§ PROMPT: Write out each line of the material below exactly as given.

- - - - -

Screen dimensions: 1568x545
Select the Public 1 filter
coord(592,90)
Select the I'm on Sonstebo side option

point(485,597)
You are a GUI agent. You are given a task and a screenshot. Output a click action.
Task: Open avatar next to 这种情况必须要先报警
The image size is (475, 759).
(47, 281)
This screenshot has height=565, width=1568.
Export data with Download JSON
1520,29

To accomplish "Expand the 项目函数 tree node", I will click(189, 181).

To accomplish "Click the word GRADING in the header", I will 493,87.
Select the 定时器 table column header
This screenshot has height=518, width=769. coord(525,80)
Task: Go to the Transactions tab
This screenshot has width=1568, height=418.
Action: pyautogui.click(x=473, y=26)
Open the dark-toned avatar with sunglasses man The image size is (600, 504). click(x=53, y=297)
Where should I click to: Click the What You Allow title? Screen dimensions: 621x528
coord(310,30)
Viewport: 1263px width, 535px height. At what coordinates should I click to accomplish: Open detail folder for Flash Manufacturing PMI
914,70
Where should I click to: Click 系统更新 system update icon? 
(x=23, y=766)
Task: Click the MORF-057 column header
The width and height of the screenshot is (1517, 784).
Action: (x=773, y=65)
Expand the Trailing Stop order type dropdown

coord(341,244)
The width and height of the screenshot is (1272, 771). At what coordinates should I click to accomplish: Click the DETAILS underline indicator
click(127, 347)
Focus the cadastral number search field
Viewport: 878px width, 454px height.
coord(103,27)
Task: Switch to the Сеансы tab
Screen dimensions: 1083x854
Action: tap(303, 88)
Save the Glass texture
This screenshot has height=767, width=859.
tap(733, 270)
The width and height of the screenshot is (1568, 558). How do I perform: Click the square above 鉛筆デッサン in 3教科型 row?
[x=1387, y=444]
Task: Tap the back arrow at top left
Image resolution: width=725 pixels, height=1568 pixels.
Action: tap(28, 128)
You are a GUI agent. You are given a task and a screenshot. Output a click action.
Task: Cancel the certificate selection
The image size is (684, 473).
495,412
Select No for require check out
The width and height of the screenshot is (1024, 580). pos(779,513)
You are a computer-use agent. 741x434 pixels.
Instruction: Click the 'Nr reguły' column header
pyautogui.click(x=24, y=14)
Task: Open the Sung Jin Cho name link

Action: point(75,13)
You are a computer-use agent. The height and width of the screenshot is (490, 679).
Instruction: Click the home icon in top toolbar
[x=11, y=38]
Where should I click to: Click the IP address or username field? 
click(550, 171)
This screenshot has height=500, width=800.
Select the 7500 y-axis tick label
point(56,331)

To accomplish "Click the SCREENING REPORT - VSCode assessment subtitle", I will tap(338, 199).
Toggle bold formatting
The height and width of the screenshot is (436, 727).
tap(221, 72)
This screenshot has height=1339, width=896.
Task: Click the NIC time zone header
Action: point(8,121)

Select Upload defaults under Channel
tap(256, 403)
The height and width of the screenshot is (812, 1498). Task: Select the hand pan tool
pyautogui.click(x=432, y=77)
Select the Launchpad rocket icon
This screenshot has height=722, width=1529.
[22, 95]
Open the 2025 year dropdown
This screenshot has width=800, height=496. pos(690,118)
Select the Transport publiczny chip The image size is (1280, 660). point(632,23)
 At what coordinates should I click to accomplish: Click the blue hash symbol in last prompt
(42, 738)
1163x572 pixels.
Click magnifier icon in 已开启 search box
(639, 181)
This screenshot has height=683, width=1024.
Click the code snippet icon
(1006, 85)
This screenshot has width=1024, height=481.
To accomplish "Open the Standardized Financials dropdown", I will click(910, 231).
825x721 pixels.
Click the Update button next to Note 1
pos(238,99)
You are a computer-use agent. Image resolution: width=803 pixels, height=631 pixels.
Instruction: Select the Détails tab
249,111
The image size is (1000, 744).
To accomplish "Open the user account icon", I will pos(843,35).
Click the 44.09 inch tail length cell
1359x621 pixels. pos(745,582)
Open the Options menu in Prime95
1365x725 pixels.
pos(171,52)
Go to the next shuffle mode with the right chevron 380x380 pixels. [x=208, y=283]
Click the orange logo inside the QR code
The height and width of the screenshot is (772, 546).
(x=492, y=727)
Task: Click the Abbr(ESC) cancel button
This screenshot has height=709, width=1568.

- - - - -

§ SOLUTION TO THIS TASK:
Screen dimensions: 1568x545
Select the Public 1 filter
coord(592,90)
Select the I'm on Sonstebo side option

point(485,597)
You are a GUI agent. You are given a task and a screenshot. Output a click action.
Task: Open avatar next to 这种情况必须要先报警
The image size is (475, 759).
(47, 281)
This screenshot has height=565, width=1568.
Export data with Download JSON
1520,29

To accomplish "Expand the 项目函数 tree node", I will click(189, 181).

To accomplish "Click the word GRADING in the header", I will 493,87.
Select the 定时器 table column header
This screenshot has height=518, width=769. coord(525,80)
Task: Go to the Transactions tab
This screenshot has width=1568, height=418.
Action: pyautogui.click(x=473, y=26)
Open the dark-toned avatar with sunglasses man The image size is (600, 504). click(x=53, y=297)
Where should I click to: Click the What You Allow title? Screen dimensions: 621x528
coord(310,30)
Viewport: 1263px width, 535px height. At what coordinates should I click to accomplish: Open detail folder for Flash Manufacturing PMI
914,70
Where should I click to: Click 系统更新 system update icon? 
(x=23, y=766)
Task: Click the MORF-057 column header
The width and height of the screenshot is (1517, 784).
Action: (x=773, y=65)
Expand the Trailing Stop order type dropdown

coord(341,244)
The width and height of the screenshot is (1272, 771). At what coordinates should I click to accomplish: Click the DETAILS underline indicator
click(127, 347)
Focus the cadastral number search field
Viewport: 878px width, 454px height.
coord(103,27)
Task: Switch to the Сеансы tab
Screen dimensions: 1083x854
Action: tap(303, 88)
Save the Glass texture
This screenshot has height=767, width=859.
tap(733, 270)
The width and height of the screenshot is (1568, 558). How do I perform: Click the square above 鉛筆デッサン in 3教科型 row?
[x=1387, y=444]
Task: Tap the back arrow at top left
Image resolution: width=725 pixels, height=1568 pixels.
Action: tap(28, 128)
You are a GUI agent. You are given a task and a screenshot. Output a click action.
Task: Cancel the certificate selection
The image size is (684, 473).
495,412
Select No for require check out
The width and height of the screenshot is (1024, 580). pos(779,513)
You are a computer-use agent. 741x434 pixels.
Instruction: Click the 'Nr reguły' column header
pyautogui.click(x=24, y=14)
Task: Open the Sung Jin Cho name link

Action: point(75,13)
You are a computer-use agent. The height and width of the screenshot is (490, 679).
Instruction: Click the home icon in top toolbar
[x=11, y=38]
Where should I click to: Click the IP address or username field? 
click(550, 171)
This screenshot has height=500, width=800.
Select the 7500 y-axis tick label
point(56,331)

To accomplish "Click the SCREENING REPORT - VSCode assessment subtitle", I will tap(338, 199).
Toggle bold formatting
The height and width of the screenshot is (436, 727).
tap(221, 72)
This screenshot has height=1339, width=896.
Task: Click the NIC time zone header
Action: point(8,121)

Select Upload defaults under Channel
tap(256, 403)
The height and width of the screenshot is (812, 1498). Task: Select the hand pan tool
pyautogui.click(x=432, y=77)
Select the Launchpad rocket icon
This screenshot has height=722, width=1529.
[22, 95]
Open the 2025 year dropdown
This screenshot has width=800, height=496. pos(690,118)
Select the Transport publiczny chip The image size is (1280, 660). point(632,23)
 At what coordinates should I click to accomplish: Click the blue hash symbol in last prompt
(42, 738)
1163x572 pixels.
Click magnifier icon in 已开启 search box
(639, 181)
This screenshot has height=683, width=1024.
Click the code snippet icon
(1006, 85)
This screenshot has width=1024, height=481.
To accomplish "Open the Standardized Financials dropdown", I will click(910, 231).
825x721 pixels.
Click the Update button next to Note 1
pos(238,99)
You are a computer-use agent. Image resolution: width=803 pixels, height=631 pixels.
Instruction: Select the Détails tab
249,111
The image size is (1000, 744).
To accomplish "Open the user account icon", I will pos(843,35).
Click the 44.09 inch tail length cell
1359x621 pixels. pos(745,582)
Open the Options menu in Prime95
1365x725 pixels.
pos(171,52)
Go to the next shuffle mode with the right chevron 380x380 pixels. [x=208, y=283]
Click the orange logo inside the QR code
The height and width of the screenshot is (772, 546).
(x=492, y=727)
Task: Click the Abbr(ESC) cancel button
This screenshot has height=709, width=1568.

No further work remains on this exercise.